Practical Tips for Parenting
Equipping Families for Positive Living
Heartwarming tips on how to express parental love encourage building constructive parenting skills.
As if being one of fourteen children wasn’t enough of a lesson in familial relations, author Inez V. Harrison has also dealt with troubled parents and children in a county juvenile delinquency court. In Practical Tips for Parenting: Equipping Families for Positive Living, she shares what she learned from that experience in the hopes of arming mothers and fathers with constructive parenting techniques that will be passed down to future generations.
Over sixteen very short chapters, Harrison offers balanced, real-world advice to foster better relationships between children and their parents. Harrison begins each chapter with a quote from an author or motivational speaker such as Tony Robbins, and she ends each with an easily scanned bulleted list of tips. She also often references verses from the Bible, so much so that the book’s title should indicate the religious nature of Harrison’s advice.
Promoting love in the first chapter, she encourages parents to use pet names for their kids, participate in their interests, and leave surprise love notes around the house. Other chapters in Practical Tips for Parenting focus on effective communication by instructing parents to decide what rules are nonnegotiable and to stick to them.
In one particularly effective passage, Harrison describes a tense morning between a mother and her teenage daughter. When the teen attempts to go to school in a too-revealing shirt, the author doesn’t want the mother to simply order her daughter to change. Instead, Harrison suggests that the mom say, “I don’t believe you want to draw attention to who you are on the outside rather than who you are inside. What I would like is for you to wear an outfit that reflects that person.” By providing example dialogue, Harrison shows how parents can pair “don’t statements” with “dos,” as well as how to offer thoughtful rationales for their concerns.

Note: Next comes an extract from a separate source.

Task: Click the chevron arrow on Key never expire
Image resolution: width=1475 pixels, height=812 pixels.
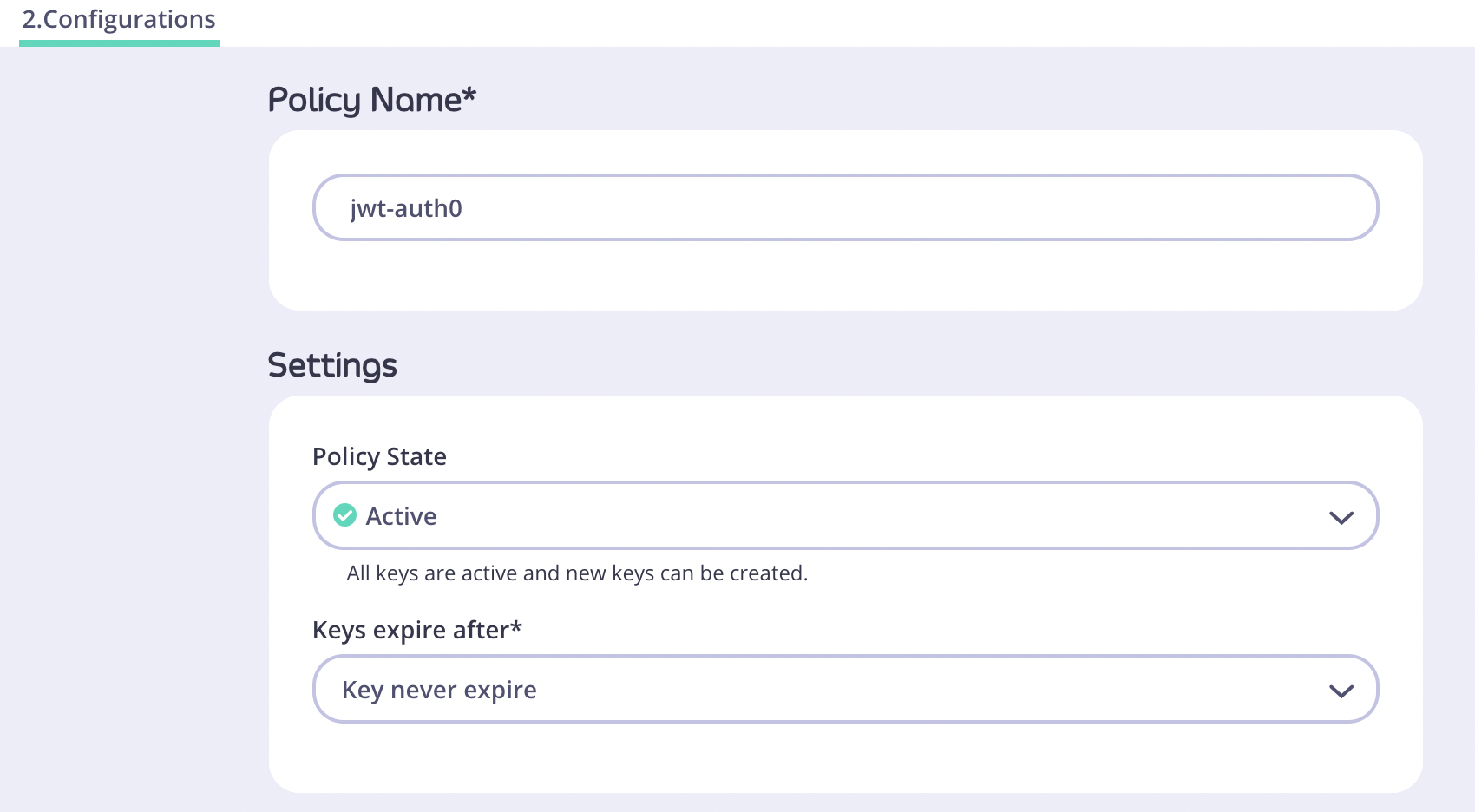Action: tap(1341, 691)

The mother and daughter scene stands out because it is one of the few times Harrison uses an example to illustrate her parenting tips. With thirteen brothers and sisters, her own children, her time as a high school teacher, and the eighteen families she counseled through the Nurturing Generation to Generation program she piloted, Harrison has more than enough real-world experience and case studies to cite, and names could be changed to protect identities.
Such examples could have elevated Practical Tips for Parenting to a true reference guidebook for parents because Harrison’s tips are eloquently phrased and undoubtedly useful. Yet, in its brevity, the text effectively distills parenting to what’s most important. In her stories of mothering her own kids, Harrison explains that she concentrated on “building character in them, on praising and encouraging them, on discerning and listening to their feelings, on solving problems, and on creating an environment of trust, care, and respect.” Again and again, Harris returns to the same simple theme: “Our demonstrated love is our children’s destiny.”